Home prices have never stopped appreciating, except 2008
Here’s the 100-year graph of home prices.
Apart from the period just following The Great Recession of 2008, home prices have been essentially increasing for the last 100 years.
Summary: Home prices are resilient, very resilient!
The housing market is still red hot
Home prices continue their strong upward climb - they have grown 14.6% over the past year according to the S&P Case-Shiller Home Price Index. Mercifully for homebuyers, mortgage rates have also declined. Mortgage purchase applications are also up a whopping 8.2% over the past week, but are down by 10.5% on a year-on-year basis. After their crazy climb over the last few months, lumber prices have declined steeply (more on this in the next section).
Seems like lumber isn’t loved anymore
Marcy Nicholson of Bloomberg reports that lumber prices have now dropped 50% since hitting a record high in May of this year.

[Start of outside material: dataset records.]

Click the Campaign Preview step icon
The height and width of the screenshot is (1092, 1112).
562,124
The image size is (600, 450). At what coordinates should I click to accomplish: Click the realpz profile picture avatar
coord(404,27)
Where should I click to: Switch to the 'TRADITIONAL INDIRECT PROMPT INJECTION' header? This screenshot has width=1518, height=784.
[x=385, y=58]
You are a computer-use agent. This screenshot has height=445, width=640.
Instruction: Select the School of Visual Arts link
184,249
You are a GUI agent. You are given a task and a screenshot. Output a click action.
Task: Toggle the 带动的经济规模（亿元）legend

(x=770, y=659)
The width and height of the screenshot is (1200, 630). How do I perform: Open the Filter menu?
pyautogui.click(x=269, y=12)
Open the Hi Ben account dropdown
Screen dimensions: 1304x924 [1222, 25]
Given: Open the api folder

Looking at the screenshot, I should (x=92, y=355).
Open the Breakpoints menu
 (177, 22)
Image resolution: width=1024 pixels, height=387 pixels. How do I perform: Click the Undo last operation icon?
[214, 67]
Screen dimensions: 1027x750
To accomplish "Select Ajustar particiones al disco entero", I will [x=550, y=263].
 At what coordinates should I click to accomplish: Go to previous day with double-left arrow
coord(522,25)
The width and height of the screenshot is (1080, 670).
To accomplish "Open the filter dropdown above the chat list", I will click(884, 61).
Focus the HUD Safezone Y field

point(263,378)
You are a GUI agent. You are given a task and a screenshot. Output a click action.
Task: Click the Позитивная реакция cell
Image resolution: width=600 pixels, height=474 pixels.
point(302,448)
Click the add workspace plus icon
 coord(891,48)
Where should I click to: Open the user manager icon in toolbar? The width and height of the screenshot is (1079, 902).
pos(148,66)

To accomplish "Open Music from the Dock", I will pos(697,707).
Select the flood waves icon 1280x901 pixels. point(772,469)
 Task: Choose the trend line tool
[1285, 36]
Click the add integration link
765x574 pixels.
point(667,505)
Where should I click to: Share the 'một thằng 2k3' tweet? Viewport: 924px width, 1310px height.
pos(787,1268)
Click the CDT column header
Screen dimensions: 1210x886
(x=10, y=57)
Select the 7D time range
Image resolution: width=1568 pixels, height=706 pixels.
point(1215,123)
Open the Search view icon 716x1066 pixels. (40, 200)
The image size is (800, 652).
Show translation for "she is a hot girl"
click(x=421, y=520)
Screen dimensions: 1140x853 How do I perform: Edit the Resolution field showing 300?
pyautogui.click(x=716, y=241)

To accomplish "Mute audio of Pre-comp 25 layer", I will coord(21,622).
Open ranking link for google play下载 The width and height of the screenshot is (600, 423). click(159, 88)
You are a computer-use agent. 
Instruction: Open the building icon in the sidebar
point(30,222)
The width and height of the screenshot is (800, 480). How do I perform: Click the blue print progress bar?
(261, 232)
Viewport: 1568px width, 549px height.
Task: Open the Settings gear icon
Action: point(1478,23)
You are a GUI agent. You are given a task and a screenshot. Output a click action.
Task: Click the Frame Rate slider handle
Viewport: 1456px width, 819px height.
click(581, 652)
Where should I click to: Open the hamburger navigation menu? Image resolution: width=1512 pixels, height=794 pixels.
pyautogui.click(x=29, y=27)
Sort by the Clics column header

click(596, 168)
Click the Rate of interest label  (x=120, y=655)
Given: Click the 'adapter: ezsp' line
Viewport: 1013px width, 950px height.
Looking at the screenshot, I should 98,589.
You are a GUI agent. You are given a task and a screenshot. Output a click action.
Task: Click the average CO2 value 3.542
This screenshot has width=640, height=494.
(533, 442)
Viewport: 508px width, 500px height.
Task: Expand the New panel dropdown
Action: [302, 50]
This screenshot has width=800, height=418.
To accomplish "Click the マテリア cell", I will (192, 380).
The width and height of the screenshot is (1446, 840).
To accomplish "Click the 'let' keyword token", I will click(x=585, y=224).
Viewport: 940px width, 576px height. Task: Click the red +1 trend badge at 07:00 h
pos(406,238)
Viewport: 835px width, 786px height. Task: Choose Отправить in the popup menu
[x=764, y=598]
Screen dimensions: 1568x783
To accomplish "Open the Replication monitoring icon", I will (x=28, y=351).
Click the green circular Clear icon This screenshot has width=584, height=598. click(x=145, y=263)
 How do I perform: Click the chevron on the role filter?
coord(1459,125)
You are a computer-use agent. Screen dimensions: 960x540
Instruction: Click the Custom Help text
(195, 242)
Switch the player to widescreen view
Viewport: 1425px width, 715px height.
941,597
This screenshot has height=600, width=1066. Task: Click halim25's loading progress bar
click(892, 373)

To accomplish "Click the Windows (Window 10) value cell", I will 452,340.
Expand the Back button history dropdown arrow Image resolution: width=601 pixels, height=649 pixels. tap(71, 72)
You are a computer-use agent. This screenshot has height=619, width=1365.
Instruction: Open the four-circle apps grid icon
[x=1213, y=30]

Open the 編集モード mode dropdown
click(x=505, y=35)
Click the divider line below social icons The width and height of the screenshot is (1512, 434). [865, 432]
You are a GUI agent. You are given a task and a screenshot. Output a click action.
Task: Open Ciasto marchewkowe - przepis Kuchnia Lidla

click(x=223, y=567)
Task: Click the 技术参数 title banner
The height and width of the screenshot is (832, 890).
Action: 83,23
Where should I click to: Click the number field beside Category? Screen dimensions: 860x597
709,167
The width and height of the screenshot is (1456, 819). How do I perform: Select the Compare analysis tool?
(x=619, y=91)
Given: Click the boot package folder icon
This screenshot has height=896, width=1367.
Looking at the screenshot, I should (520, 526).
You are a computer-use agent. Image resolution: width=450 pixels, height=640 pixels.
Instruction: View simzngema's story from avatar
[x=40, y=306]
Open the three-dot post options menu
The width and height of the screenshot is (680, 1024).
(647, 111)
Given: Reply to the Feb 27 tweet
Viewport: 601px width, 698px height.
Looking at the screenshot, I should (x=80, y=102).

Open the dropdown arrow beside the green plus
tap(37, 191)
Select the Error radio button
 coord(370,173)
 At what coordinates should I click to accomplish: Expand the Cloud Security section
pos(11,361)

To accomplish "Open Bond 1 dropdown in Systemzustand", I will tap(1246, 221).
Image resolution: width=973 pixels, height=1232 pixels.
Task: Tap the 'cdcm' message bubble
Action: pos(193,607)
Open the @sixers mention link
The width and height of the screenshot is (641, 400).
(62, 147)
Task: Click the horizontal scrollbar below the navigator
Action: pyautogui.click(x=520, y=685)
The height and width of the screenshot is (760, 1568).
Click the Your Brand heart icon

In Eye On Housing, David Logan explains why prices paid by builders for lumber remain high despite the price drop.
Millennials will continue buying homes, and a lot of them
Odeta Kushi of First American posits that the Covid-19 pandemic accelerated millennial demand for homeownership, and that this demand will fuel the housing market in the 2020s. However, the homeownership rate for millennials continues to underperform on its potential, primarily on account of a historically low supply of homes for sale.